■ Data shown ■
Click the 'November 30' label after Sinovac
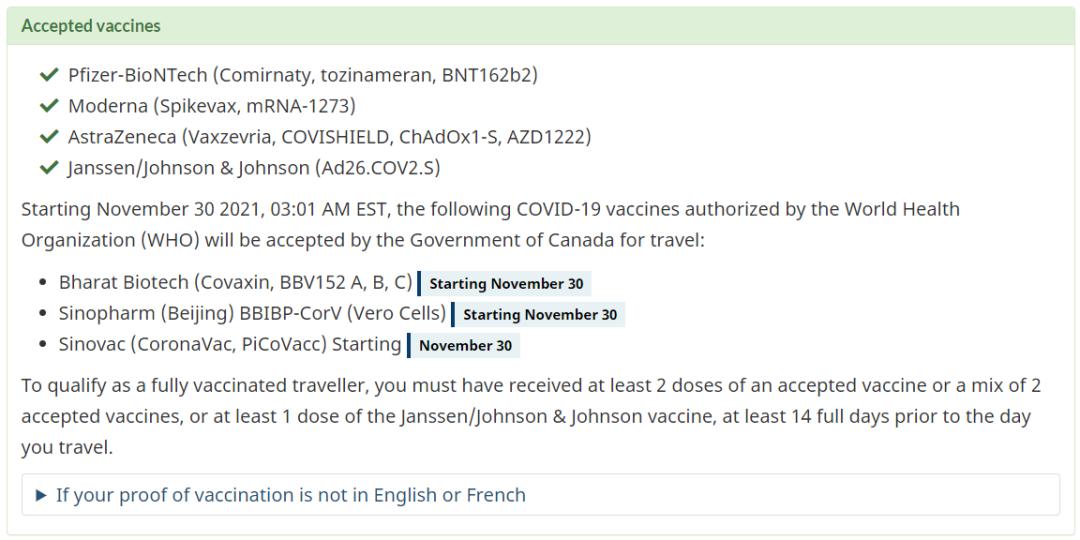This screenshot has height=540, width=1080. [x=464, y=346]
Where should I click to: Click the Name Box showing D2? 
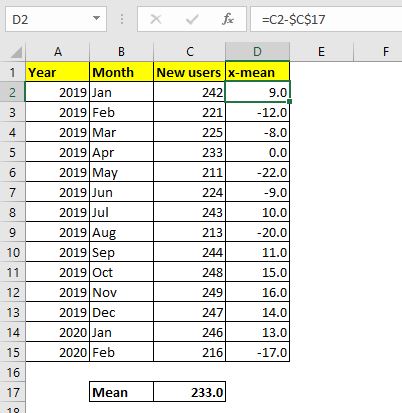click(x=56, y=20)
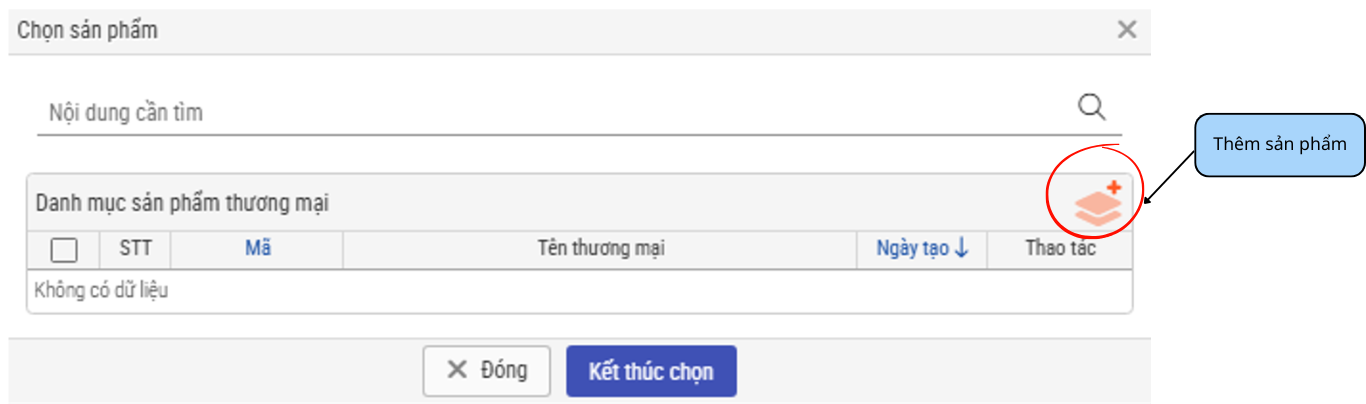Click the X icon inside Đóng button
Screen dimensions: 1366x404
pos(457,370)
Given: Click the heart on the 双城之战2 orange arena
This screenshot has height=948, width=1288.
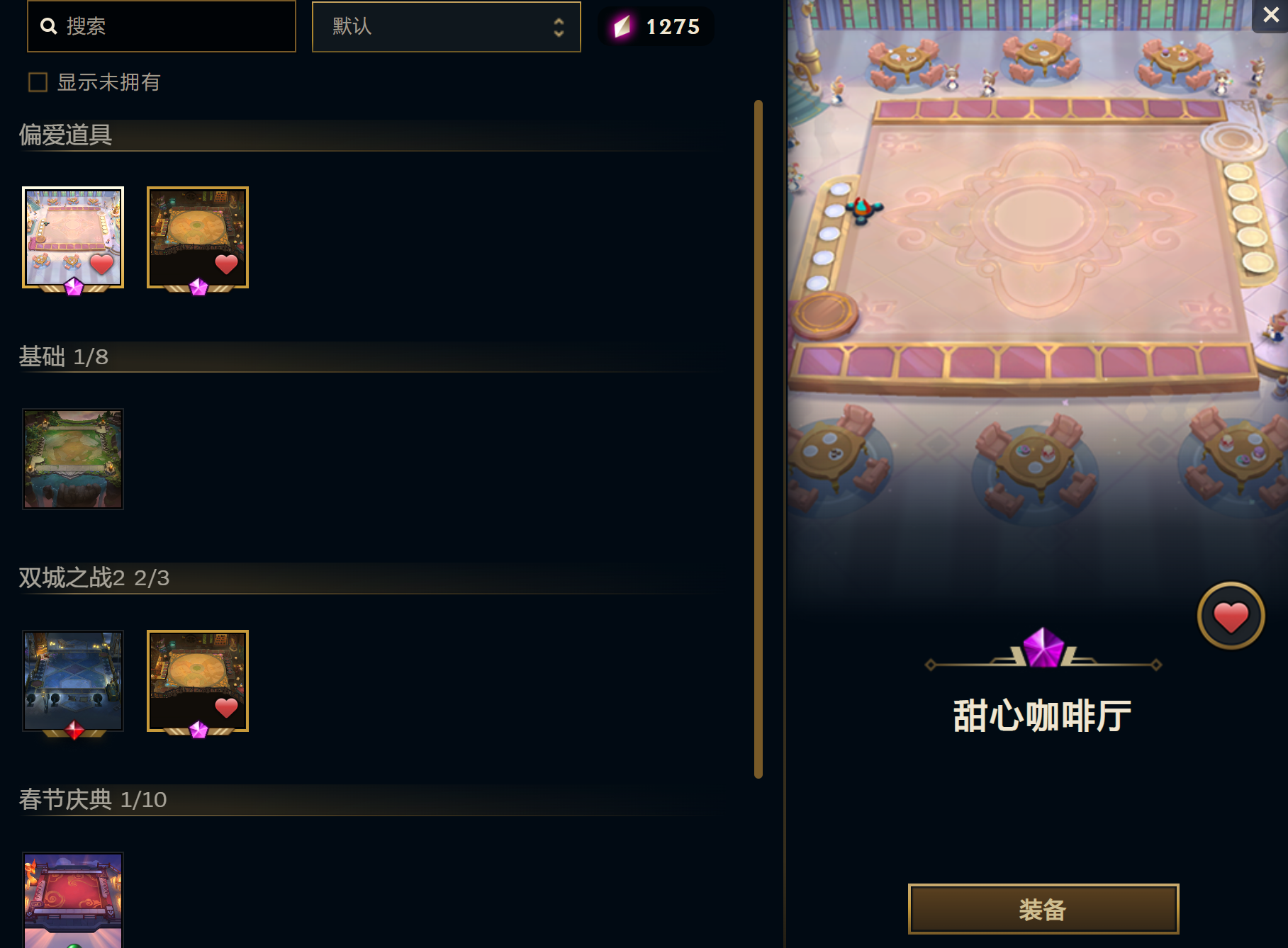Looking at the screenshot, I should tap(226, 707).
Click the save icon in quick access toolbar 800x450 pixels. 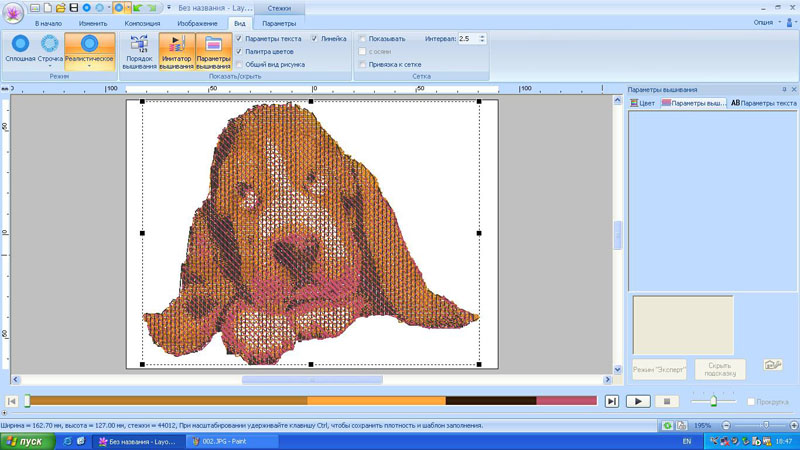(x=73, y=8)
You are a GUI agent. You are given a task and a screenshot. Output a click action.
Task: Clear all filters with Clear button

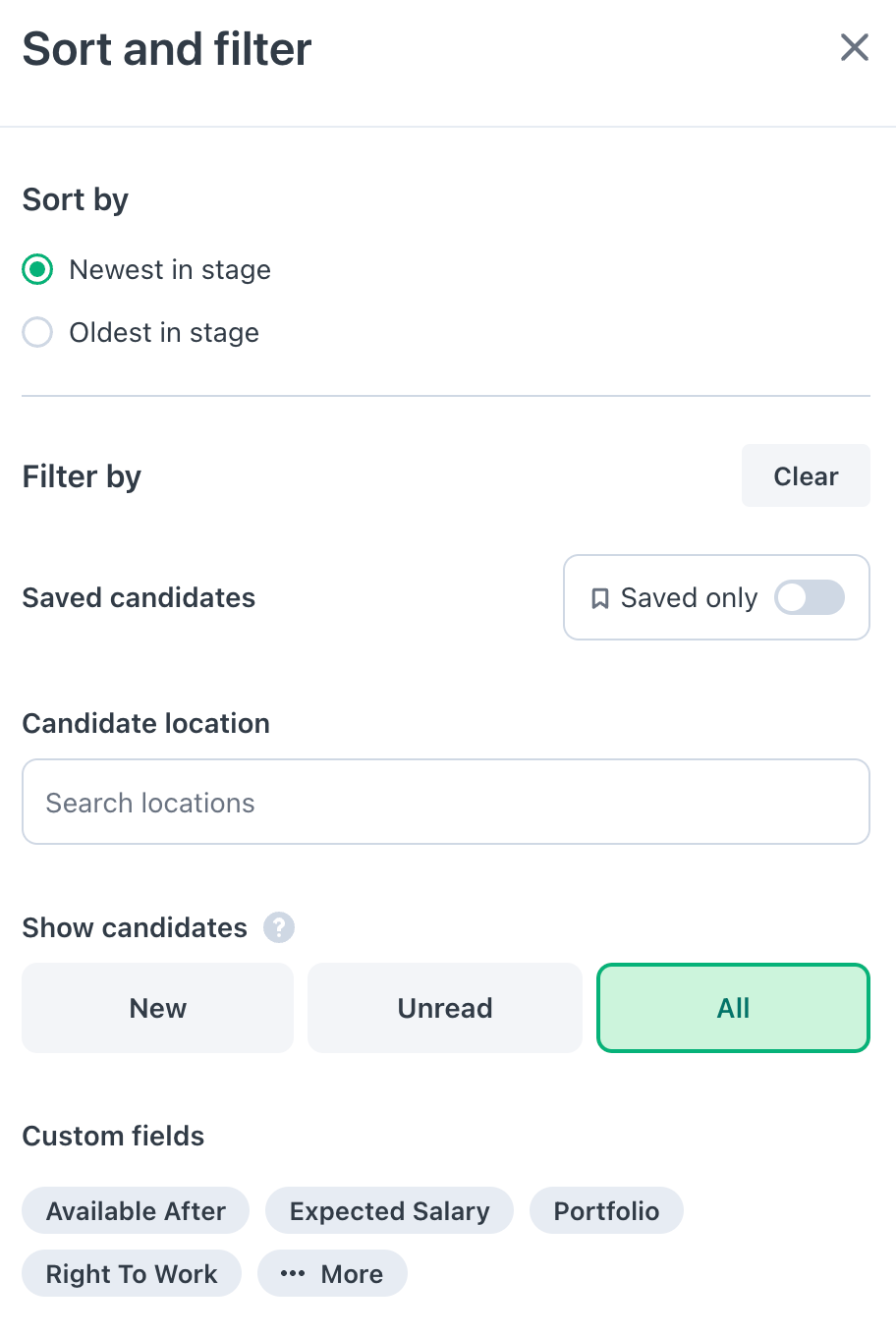[806, 475]
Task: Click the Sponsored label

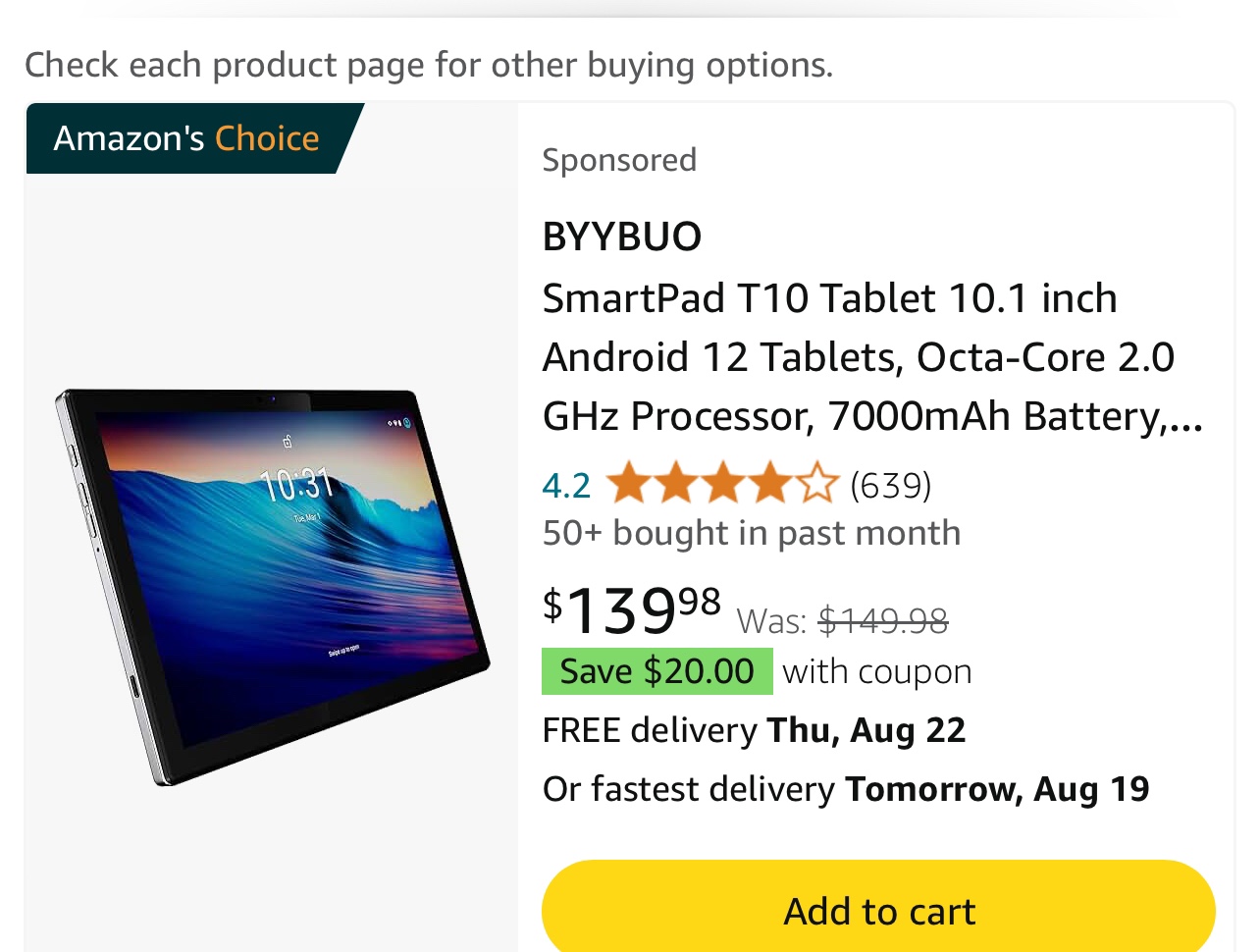Action: click(x=619, y=160)
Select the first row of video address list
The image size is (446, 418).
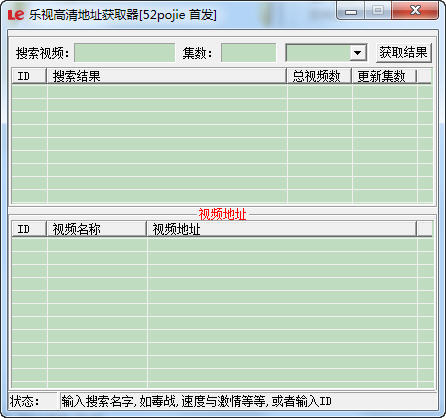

■ Exercise directions ■
Once the line containing "You are a GUI" is found, transcribe it and every line after it to the end of the records, exactly and with no pictures.

■ Problem solution ■
You are a GUI agent. You are given a task and a screenshot. Output a click action.
Task: Clear all filters with Clear button

[806, 475]
Task: Click the Sponsored label

Action: click(x=619, y=160)
Select the first row of video address list
The image size is (446, 418).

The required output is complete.